## EXERCISE TEXT
BEGIN

There is a saying among manipulators that the way to hide something is to put it in the next-to-last paragraph, which careless people often do not read. At approximately that point in the Clinton, Health Proposal is a description of the transition plan-how the country is to get from here to there. It centers on the risk pooling idea, acknowledging to Alain Enthoven it has been considered. Perhaps a way can be devised to get into the transitional stage and never go any further. The first Tuesday in November 1994 seems like an appropriate time to start a mid-course correction.

Redefining the Concept of a Hospital

The Clinton plan proposes to transform hospitals from revenue centers to cost centers of “alliances,” using the Kaiser model, we presume. Unfortunately, the rest of the country does not have the luxury of choosing where to place hospitals which fit into the Kaiser system of doing business, avoiding other areas less adaptable to that system. Many hospitals are run by churches, many are the solitary facility in a region. Anyway, the long-term trends seem to lead in other directions.

Hospital care is moving from the center of cities to the suburbs, where it is cheaper to be but where the service mode is different. Patients with educated families and bathrooms on the ground floor can go home early, often the day after surgery; social isolates in walk-up flats need a bed in the hospital for a week. Meanwhile, continuing care retirement centers in more centripetal areas are rapidly coming to provide post-operative care “at home” in their infirmaries. These all seem desirable evolutions but it is uncertain where they will lead. Five-hundred-thousand senior citizens now live in a retirement village with infirmaries, but how far that trend will go, and what part of the urban landscape they will occupy in unclear. If you believe in market solutions, you will let this sort itself out. If you believe in central planning, you will have those consumer committees in health care alliances decide it for the country.

Copayment and Supplemental Insurance

Finally, I come to a technical blunder in the Clinton plan which could easily slip past. Almost everyone agrees partial payment by the patient is desirable, and the Rand Corporation showed evidence it could reduce overall health costs about 30 percent. The Clinton plan provides for a 20 percent patient copayment for all services.

However, patient copayment comes in a variety of forms. I want to leave you with the opinion that all copayment is a good thing, except the 20 percent coinsurance variety, which is a bad thing, or at least a delusion.

Visualize an individual’s annual health cost as a rectangle. You can shave off a part for the patient to pay from any of the four sides. At the front, you have what is known as a deductible-and it is a good thing because it reduces the administrative cost of petty claims. At the back, is balance-billing, which serves as a safety valve for luxury demands and helps adjust imbalances between premium collection and inflation or technology advances. Balance billing is a second good way to involve the patient in his costs.

But, shaving 20 percent off the longitudinal side is a dumb idea. It doubles the administrative expense. It is only a great favorite of insurance marketing departments because it reduces the premium exactly 20 percent, whereas it requires an actuary to tell how much the other types of copayment are worth.

However, there is that darned supplemental insurance, the “65-special” or whatnot. It can be purchased for, guess what, 20 percent of the cost of the main policy, and you are, thus, back to total insurance without any patient copayment at all. You also then have two insurance policies instead of one, with any patient copayment at all. You also then have two insurance policies instead of one, with double overhead and double confusion. I can understand how people on a fixed income wish to budget their medical costs. I hate to forbid anything by law which does not hurt someone else. And yet, it is quite clear the purchase of supplemental insurance to cover cash obligations will utterly defeat the cost-consciousness of patient and provider.

So, as this health care debate goes on and on, remember something. Do not outlaw supplement insurance; outlaw 20 percent coinsurance provisions in the main policy. But, do it without damaging front-end deductibles, or back-end balance billing.

END

## DATA SHOWN
BEGIN

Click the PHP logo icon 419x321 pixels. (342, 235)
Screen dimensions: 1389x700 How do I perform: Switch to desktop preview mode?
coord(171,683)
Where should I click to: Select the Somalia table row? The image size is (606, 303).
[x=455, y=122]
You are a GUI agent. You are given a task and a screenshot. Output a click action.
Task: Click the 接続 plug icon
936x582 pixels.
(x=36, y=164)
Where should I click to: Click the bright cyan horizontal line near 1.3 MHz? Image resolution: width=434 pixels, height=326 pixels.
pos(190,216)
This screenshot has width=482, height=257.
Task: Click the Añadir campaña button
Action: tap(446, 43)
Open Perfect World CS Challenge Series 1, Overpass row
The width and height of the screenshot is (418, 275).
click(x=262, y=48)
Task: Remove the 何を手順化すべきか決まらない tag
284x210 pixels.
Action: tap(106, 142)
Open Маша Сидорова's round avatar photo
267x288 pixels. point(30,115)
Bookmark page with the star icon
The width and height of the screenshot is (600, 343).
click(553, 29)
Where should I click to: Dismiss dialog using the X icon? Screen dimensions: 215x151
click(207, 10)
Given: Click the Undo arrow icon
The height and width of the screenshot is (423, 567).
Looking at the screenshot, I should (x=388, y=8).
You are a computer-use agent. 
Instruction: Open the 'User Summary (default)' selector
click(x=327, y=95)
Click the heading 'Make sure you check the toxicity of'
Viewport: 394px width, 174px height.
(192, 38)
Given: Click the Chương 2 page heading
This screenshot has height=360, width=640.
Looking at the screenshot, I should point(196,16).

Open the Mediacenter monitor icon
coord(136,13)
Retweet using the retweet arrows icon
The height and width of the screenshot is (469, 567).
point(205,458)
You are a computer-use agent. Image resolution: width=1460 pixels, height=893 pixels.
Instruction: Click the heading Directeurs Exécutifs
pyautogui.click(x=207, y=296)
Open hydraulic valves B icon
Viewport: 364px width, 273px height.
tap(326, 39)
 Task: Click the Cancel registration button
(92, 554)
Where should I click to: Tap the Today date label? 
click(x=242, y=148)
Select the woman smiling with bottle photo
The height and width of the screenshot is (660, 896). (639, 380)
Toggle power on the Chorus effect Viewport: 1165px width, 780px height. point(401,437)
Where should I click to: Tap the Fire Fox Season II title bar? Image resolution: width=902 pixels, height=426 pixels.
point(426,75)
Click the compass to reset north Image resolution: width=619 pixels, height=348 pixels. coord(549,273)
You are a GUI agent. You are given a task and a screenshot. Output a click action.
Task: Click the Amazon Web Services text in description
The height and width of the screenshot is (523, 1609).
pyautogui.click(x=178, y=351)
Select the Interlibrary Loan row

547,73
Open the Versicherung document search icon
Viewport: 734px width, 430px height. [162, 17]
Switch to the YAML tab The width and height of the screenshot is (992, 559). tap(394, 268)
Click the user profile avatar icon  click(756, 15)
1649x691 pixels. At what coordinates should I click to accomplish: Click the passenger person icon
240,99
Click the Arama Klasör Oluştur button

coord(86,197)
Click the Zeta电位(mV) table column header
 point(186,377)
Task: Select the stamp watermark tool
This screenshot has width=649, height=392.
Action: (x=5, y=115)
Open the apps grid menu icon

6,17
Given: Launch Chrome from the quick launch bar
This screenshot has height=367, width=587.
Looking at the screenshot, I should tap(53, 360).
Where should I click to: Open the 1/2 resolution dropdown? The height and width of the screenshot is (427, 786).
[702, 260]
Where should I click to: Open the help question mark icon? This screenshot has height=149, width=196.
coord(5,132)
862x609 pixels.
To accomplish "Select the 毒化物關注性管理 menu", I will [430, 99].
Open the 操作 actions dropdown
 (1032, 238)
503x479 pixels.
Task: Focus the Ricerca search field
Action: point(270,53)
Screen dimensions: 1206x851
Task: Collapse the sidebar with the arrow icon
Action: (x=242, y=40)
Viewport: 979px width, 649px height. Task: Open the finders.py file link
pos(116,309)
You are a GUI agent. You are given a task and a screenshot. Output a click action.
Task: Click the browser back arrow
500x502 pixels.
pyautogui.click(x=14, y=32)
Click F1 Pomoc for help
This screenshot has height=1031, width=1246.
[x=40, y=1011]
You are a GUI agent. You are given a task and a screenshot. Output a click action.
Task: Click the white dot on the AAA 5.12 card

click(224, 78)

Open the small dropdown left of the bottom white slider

END

## TASK DETAILS
In the text on the Clinton health plan, by about how much did the Rand Corporation find partial payment by the patient could reduce overall health costs?

## RESULT OF THIS EXERCISE
About 30 percent.